Check the online September/October issue of I-Connect/SMT Magazine to get the latest details on how best to deal with advanced packaging and the right reflow process. In the meantime, here are some tips for you to follow to ensure your PCB project is properly assembled when you use advanced packaging.

  • Understand there are different re-work steps between conventional BGAs and leadless BGAs. Make sure your CM knows the difference.
  • Installing micro and leadless BGAs calls for calculating the amount of force on the Z-axis, as well as the X and Y axis.
  • Insist on well-trained technicians for the BGA de-population process to avoid unnecessary pad damage.

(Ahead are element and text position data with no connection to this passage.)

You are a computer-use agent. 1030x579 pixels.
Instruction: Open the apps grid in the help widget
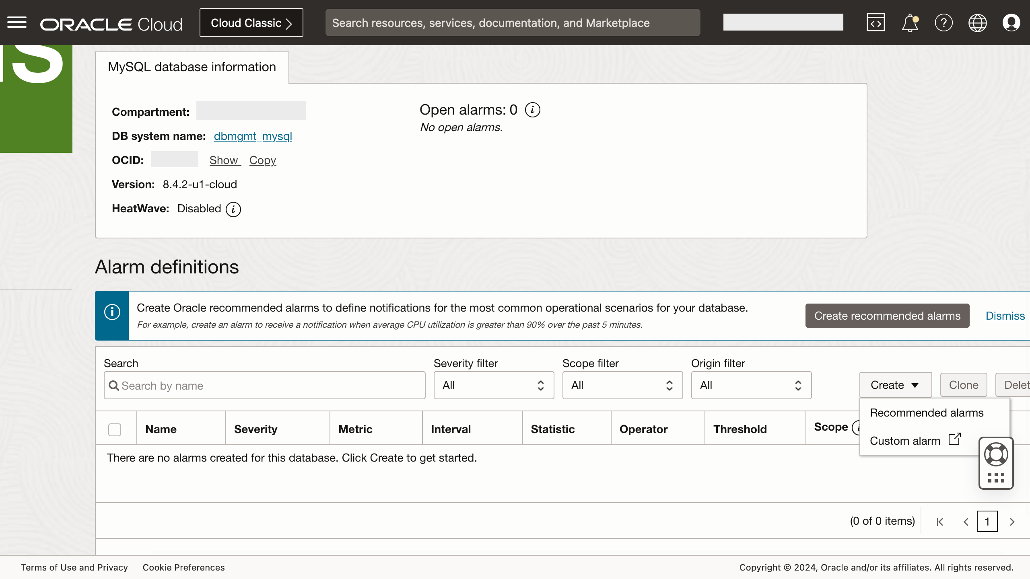point(996,478)
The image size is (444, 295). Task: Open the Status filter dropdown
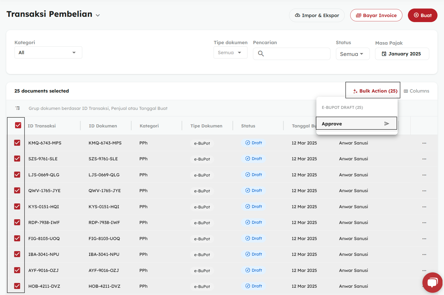click(x=352, y=54)
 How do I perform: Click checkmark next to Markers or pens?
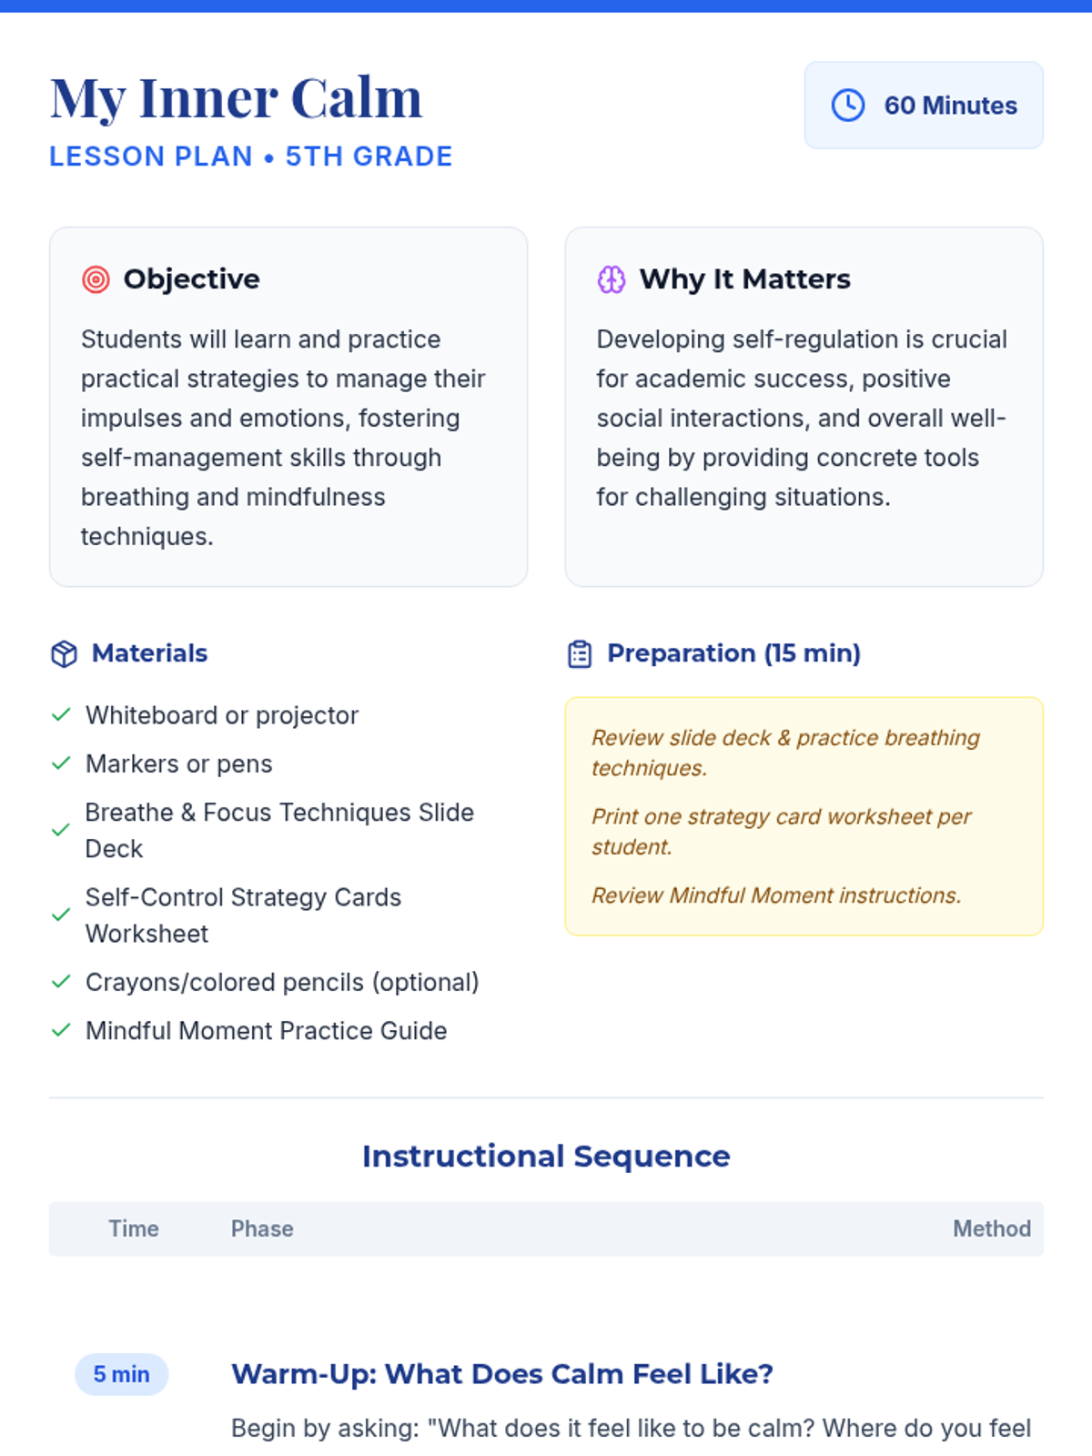(61, 763)
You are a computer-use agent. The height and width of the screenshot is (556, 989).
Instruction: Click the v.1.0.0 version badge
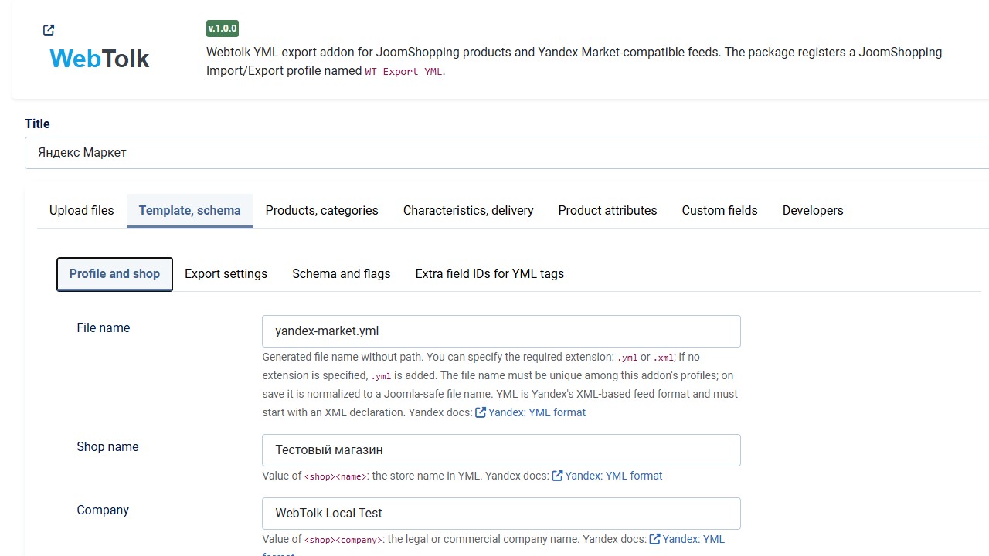[223, 29]
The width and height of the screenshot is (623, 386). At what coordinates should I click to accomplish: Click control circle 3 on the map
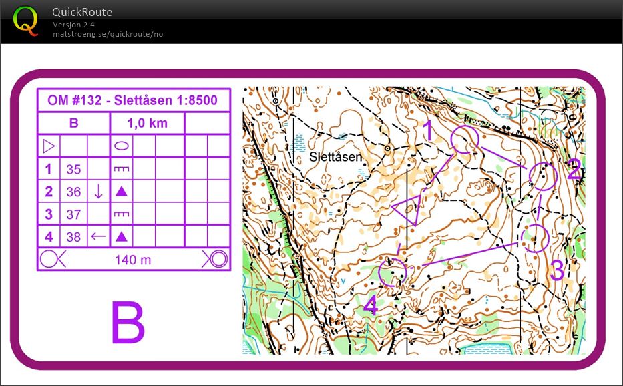coord(535,238)
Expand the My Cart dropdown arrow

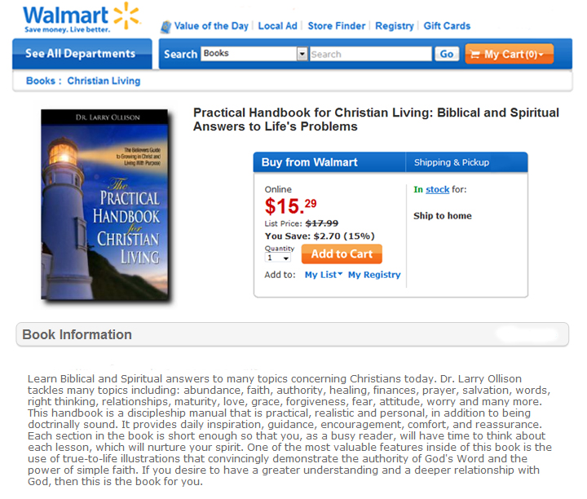(541, 55)
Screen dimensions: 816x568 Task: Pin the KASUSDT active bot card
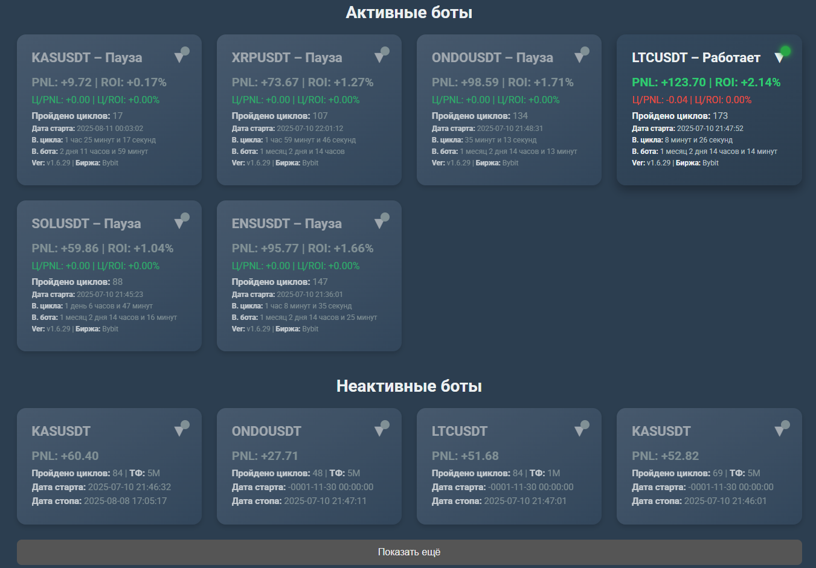pyautogui.click(x=181, y=54)

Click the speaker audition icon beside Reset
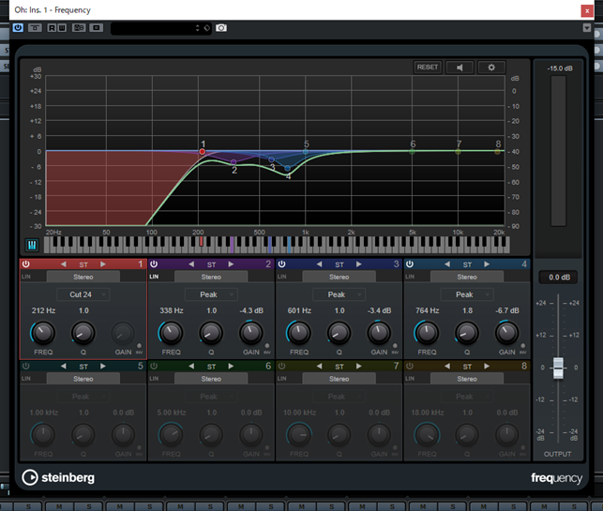click(459, 68)
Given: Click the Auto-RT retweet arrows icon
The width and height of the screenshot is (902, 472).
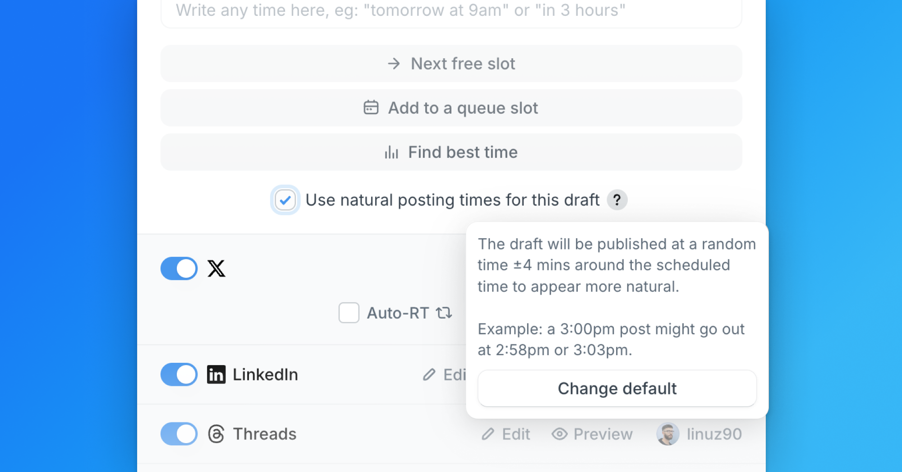Looking at the screenshot, I should (x=444, y=313).
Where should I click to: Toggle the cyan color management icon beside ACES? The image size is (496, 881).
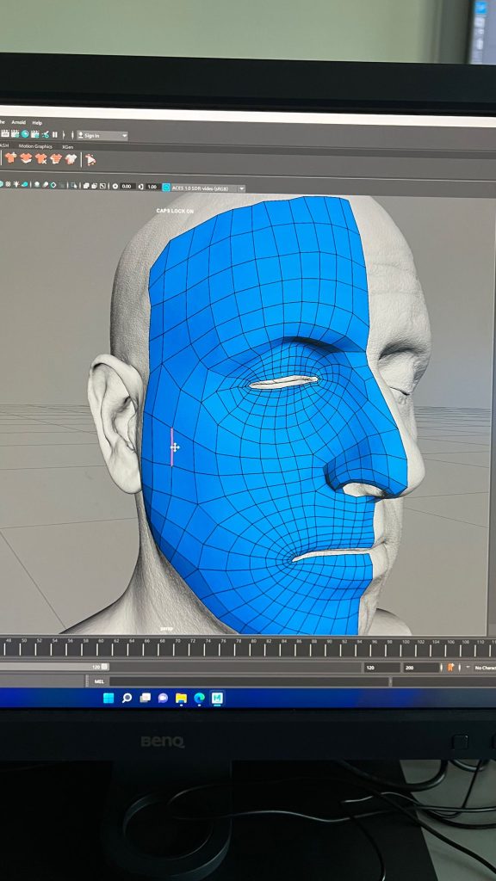click(167, 187)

  • Ensure the CM has the latest inspection systems to uncover issues like head-on-pillow and BGA cold solder joints.
  • Keep in mind, all thermal profiles are not created equal. Reflow of your PCB project requires a custom thermal profile using the proper solder paste.
  • It’s best to have the CM use an InkJet technology printer for paste dispensing to maintain accurate control, Fig. 1.

It’s also important in the reflow process to 100 per cent match the chart that the solder paste manufacturer provides. For older device packaging, it may not be necessary to follow it 100 percent since some wiggle room exists for these reflows. However, when it comes to tiny leadless BGAs and QFNs, there is no room for error and those charts must be followed to the nth degree.